I recently ran across an article on a website called the Apologetics Diner which appears to be a cheerleader site based on or on behalf of the book Meet the Skeptic: A new model for handling objections and informing your faith. The most recent article on this website is titled Are We Relevant? (part 1) and it coincided with the release of the video Faith 2.0: Religion and the Internet by the RSA (Royal Society for the encouragement of Arts) which prompted me to write this article. Since the article by apologetics1 is so short, I'll put the entire text here for you to read before making my comments.
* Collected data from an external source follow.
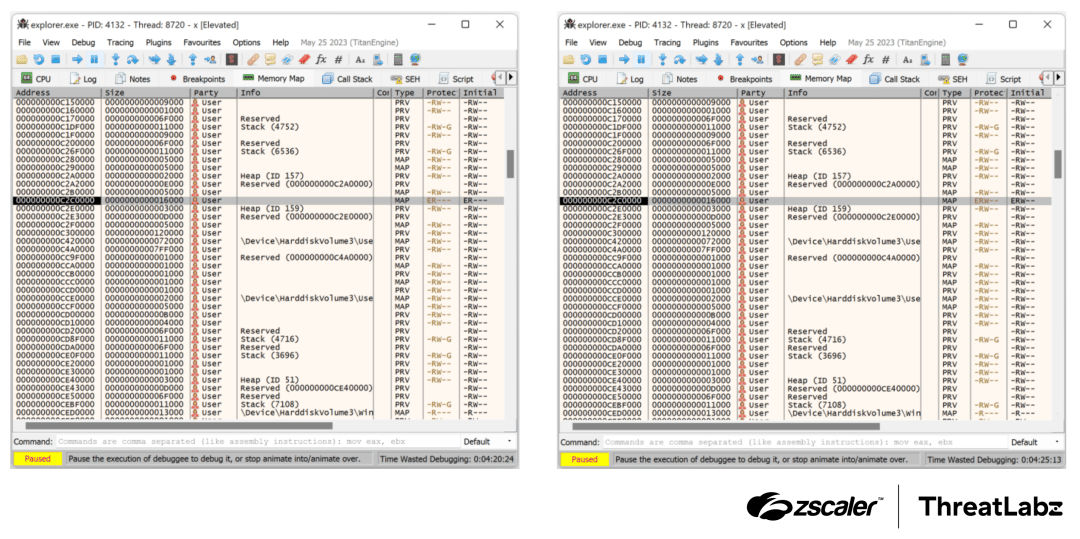Open Scylla icon in left window toolbar
The height and width of the screenshot is (539, 1080).
[231, 60]
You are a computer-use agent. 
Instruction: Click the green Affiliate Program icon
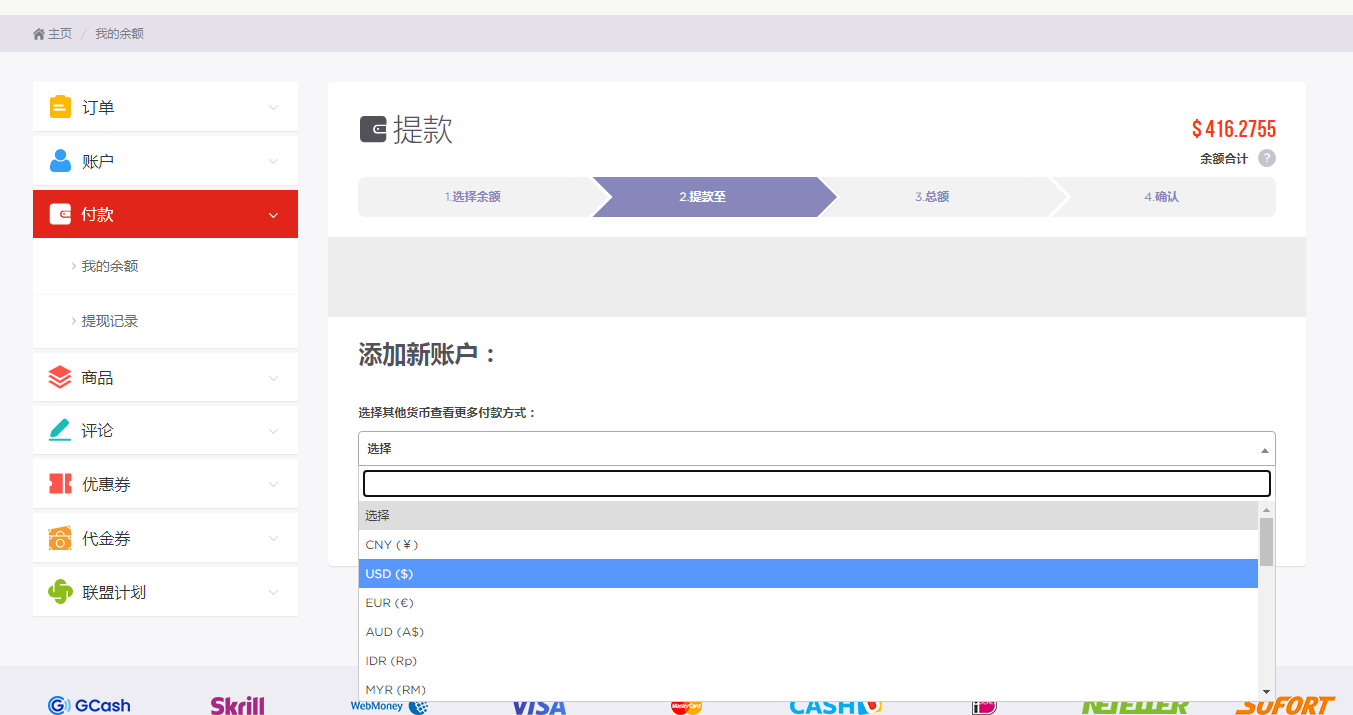[x=60, y=592]
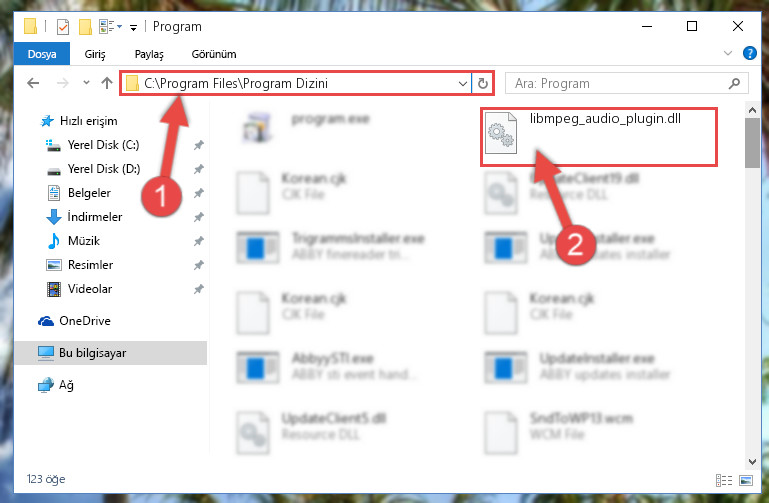Switch to the Görünüm ribbon tab
769x503 pixels.
tap(214, 54)
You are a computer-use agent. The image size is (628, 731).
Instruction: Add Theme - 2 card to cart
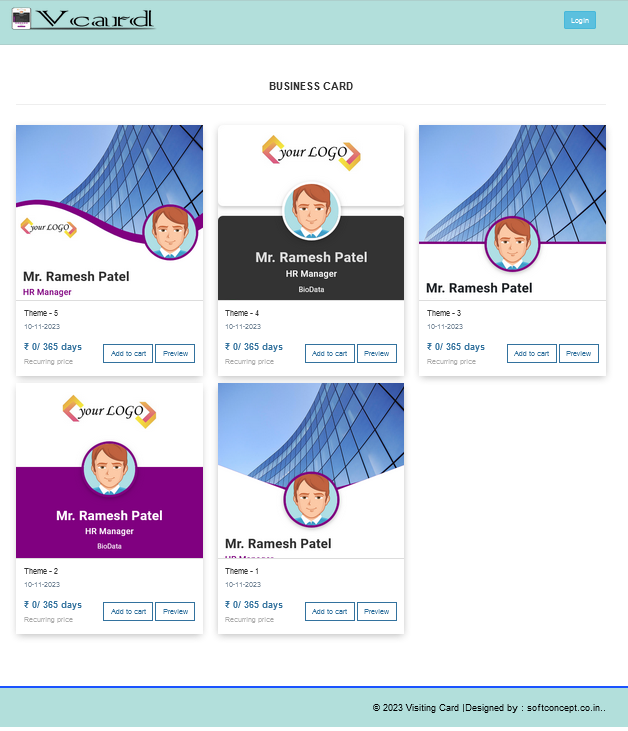(x=128, y=611)
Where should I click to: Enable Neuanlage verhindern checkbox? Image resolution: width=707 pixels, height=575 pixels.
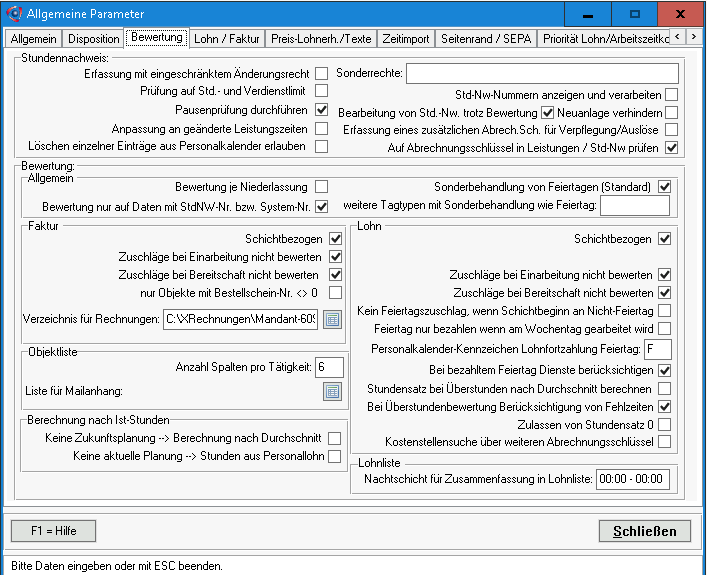[671, 112]
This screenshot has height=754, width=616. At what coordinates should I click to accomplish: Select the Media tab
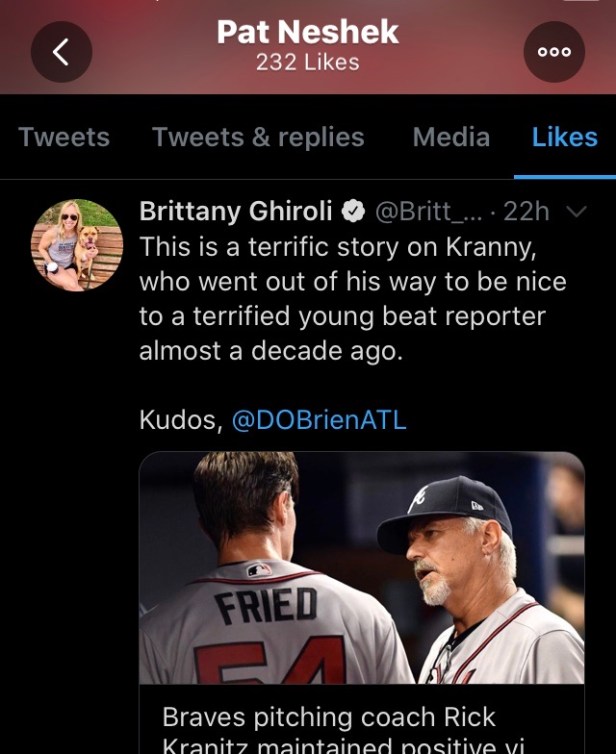pos(451,137)
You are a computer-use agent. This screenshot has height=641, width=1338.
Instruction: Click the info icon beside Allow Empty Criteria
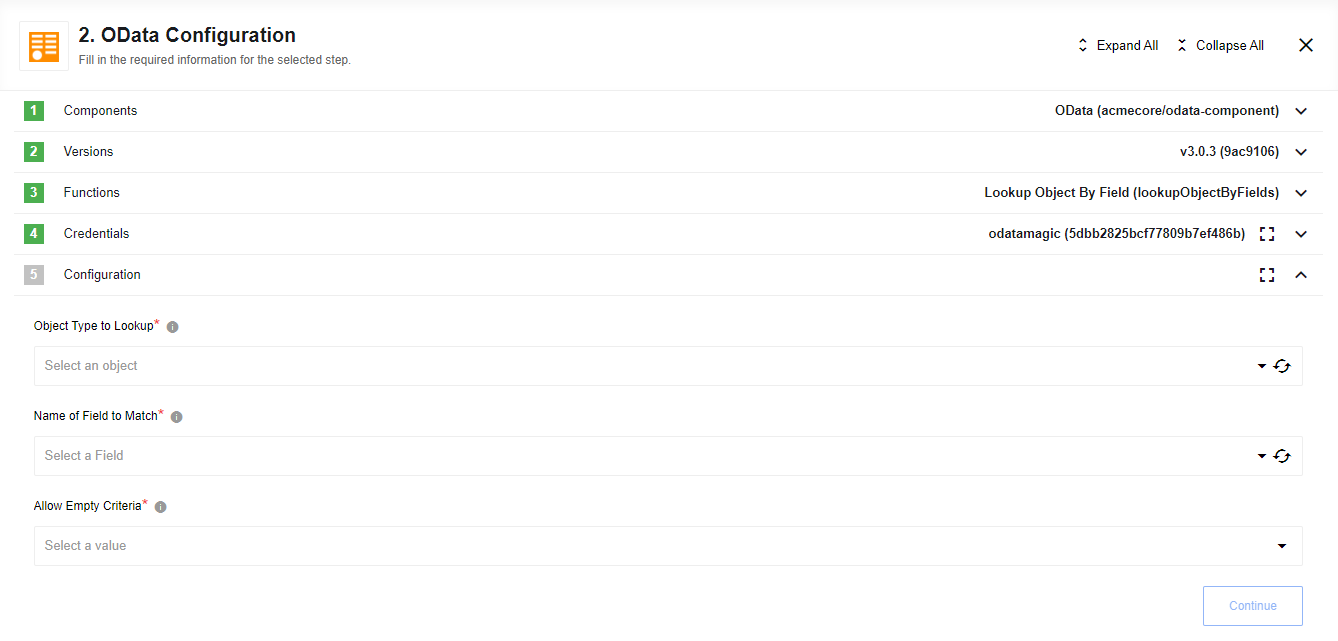tap(160, 506)
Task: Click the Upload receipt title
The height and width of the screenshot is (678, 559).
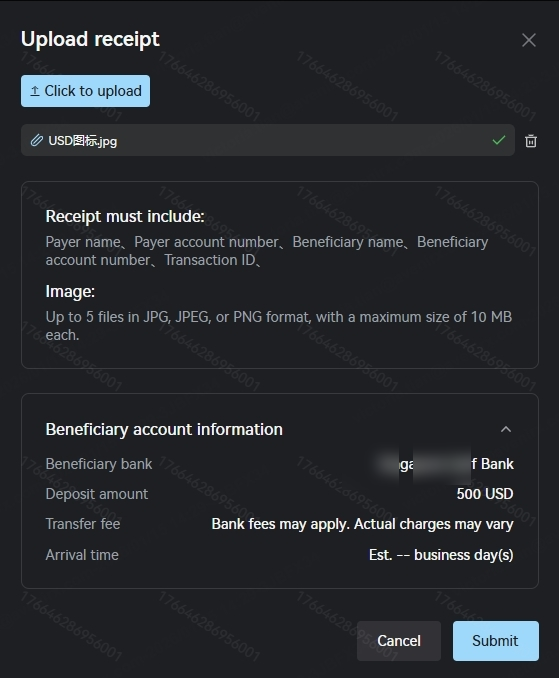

How can we make Christianity more relevant? Should we wear geeky-chic glasses and metro-sexual clothing? Stop believing in Hell? Carry skinny Bibles? Have coffee shops in our lobbies and lasers in our services? Preach sermons from an iPad? This is all window dressing (except the part about Hell), but what substantive things can we do?
I think we can learn something about relevance from Google. A TV exposé a few years ago profiled how Google uses algorithms to track, 1) Perceived importance, and 2) Connectivity of the sites it ranks. Perceived importance is the brand power–the reputation–that a business, organization, etc. brings to the web. Connectivity is a measure of the number of other sites to which the particular site is connected–more is better for higher browser ranking.
We can apply these two aspects to the relevance of Christianity. How is our ‘brand’ doing versus that of competing belief systems? What does it mean for Christians to be connected and are we doing it?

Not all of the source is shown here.